# Required work
Echo the material below back verbatim, keeping every line as given.

(Stored items)
==========
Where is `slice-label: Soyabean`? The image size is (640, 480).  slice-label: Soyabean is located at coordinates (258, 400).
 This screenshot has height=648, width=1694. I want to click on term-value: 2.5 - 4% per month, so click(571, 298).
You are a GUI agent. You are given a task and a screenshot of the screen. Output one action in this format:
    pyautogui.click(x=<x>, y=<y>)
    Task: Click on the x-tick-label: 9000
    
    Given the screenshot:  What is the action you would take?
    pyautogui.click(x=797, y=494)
==========
# Your response
Where is `slice-label: Soyabean`? The image size is (640, 480).  slice-label: Soyabean is located at coordinates (258, 400).
 This screenshot has height=648, width=1694. I want to click on term-value: 2.5 - 4% per month, so click(571, 298).
You are a GUI agent. You are given a task and a screenshot of the screen. Output one action in this format:
    pyautogui.click(x=<x>, y=<y>)
    Task: Click on the x-tick-label: 9000
    
    Given the screenshot:  What is the action you would take?
    pyautogui.click(x=797, y=494)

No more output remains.